Pro-choice advocates say two bills now pending in the General Assembly are part of a campaign to make abortion illegal in Indiana.
One, House Bill 1211, targets the procedure most commonly used to end a pregnancy in the second trimester. That bill has passed the House and is now pending in the Senate Judiciary Committee.
The other, Senate Bill 201, expands the list of medical professionals who can cite an ethical exemption to refuse medical care. That bill has passed the Senate and is now awaiting action in the House. It has been approved by the House Committee on Public Health.
Wanda Savala, public affairs director for Planned Parenthood of Indiana and Kentucky, said her organization’s objections to the first bill begin with the language it uses.
“The legislation uses inflammatory and non-medical terms that further stigmatize women’s health care,” she said.
Where the bill talks of “dismemberment abortion,” she said, medical professionals would use the term “dilation and evacuation.”
Regardless of terminology, the procedure is the one recommended by the American Congress of Obstetricians and Gynecologists after 14 weeks’ gestation.
According to the Guttmacher Institute, 11 percent of abortions in the United States take place after the first trimester, and national estimates suggest that 95 percent use the method that would be banned under the proposed law.
The procedures are not common in Indiana. The state recorded just 27 in 2017.
Caitlin Bernard, a board-certified OB-GYN and a member of Physicians for Reproductive Health, told a legislative committee the bill would hurt Hoosier women by unnecessarily limiting their options.
“This is purely political,” she said.
In an interview, Bernard recalled a woman sitting in her office in tears. The woman had already lost one child and then found herself carrying a second child physicians had determined would not survive.

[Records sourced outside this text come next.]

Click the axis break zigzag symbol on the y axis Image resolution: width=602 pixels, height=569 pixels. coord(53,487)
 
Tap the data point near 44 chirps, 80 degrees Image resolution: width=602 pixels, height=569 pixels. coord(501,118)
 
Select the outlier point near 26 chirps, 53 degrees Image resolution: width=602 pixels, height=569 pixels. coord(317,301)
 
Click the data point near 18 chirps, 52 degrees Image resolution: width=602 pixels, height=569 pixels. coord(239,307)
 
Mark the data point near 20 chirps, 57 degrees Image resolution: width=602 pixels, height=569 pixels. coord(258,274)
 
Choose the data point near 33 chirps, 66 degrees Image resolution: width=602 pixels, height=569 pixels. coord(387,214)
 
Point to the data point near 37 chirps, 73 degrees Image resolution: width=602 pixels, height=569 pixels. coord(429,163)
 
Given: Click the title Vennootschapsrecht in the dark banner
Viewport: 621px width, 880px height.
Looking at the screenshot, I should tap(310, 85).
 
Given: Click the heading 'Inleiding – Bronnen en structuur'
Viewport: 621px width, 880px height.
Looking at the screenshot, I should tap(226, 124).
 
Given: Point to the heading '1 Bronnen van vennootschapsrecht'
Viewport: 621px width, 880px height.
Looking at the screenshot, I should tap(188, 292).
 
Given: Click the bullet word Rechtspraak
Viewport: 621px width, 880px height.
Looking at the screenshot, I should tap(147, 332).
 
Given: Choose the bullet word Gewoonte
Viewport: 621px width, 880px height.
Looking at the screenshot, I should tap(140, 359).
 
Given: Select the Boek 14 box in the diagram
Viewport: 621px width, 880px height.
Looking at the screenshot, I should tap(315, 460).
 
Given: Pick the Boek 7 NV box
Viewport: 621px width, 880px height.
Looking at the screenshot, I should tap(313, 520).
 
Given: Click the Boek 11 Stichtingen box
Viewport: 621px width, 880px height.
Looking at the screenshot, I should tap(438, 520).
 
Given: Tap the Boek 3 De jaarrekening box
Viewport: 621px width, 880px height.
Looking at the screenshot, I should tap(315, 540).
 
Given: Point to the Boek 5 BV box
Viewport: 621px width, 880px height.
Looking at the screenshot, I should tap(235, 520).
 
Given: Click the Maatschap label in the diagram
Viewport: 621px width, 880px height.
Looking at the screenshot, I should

“This bill injects politicians into that very private decision-making,” Bernard said. “These are heartbreaking decisions for women to make.”
The bill adds another wrinkle, putting physicians at risk of a criminal conviction.
Pro-choice advocates see the measure as an attempt to subvert the U.S. Supreme Court precedent in Roe v. Wade. They say the bill is unlikely to survive a challenge in court.
The second measure, SB 201, adds physicians’ assistants, nurses and pharmacists to the list of medical professionals who can refuse to provide medical care for ethical, moral or religious reasons. A pharmacist, for example, could refuse to fill a prescription for a drug that might induce an abortion.
Dr. Tracey Wilkinson, a researcher with Physicians for Reproductive Health, says pharmacists won’t always know the reason for a prescription and they should not refuse to fill that prescription simply based on an assumption.
Above all, Savala said, SB 201 fails to offer protection for the patient.
“The bill does not even provide an exception for patients with serious health risks,” she said.
Abortion is a difficult topic. Those on both sides feel strongly, and emotions run high.
Bernard has seen the anger up close and personal. She’s been a target of the protests.
Still, she takes a very public stance in favor of a patient’s right to choose. She testifies before a legislative committee. She talks to a newspaper columnist.
“I feel very strongly for my patients,” she said. “I do it for them.”
Physicians such as Bernard should be applauded. A patient’s health should always come first.
Lawmakers, meanwhile, should acknowledge that for now, at least, Roe v. Wade is the law of the land.
They should start looking for ways to increase access to health care. They should be tearing down roadblocks, not erecting them.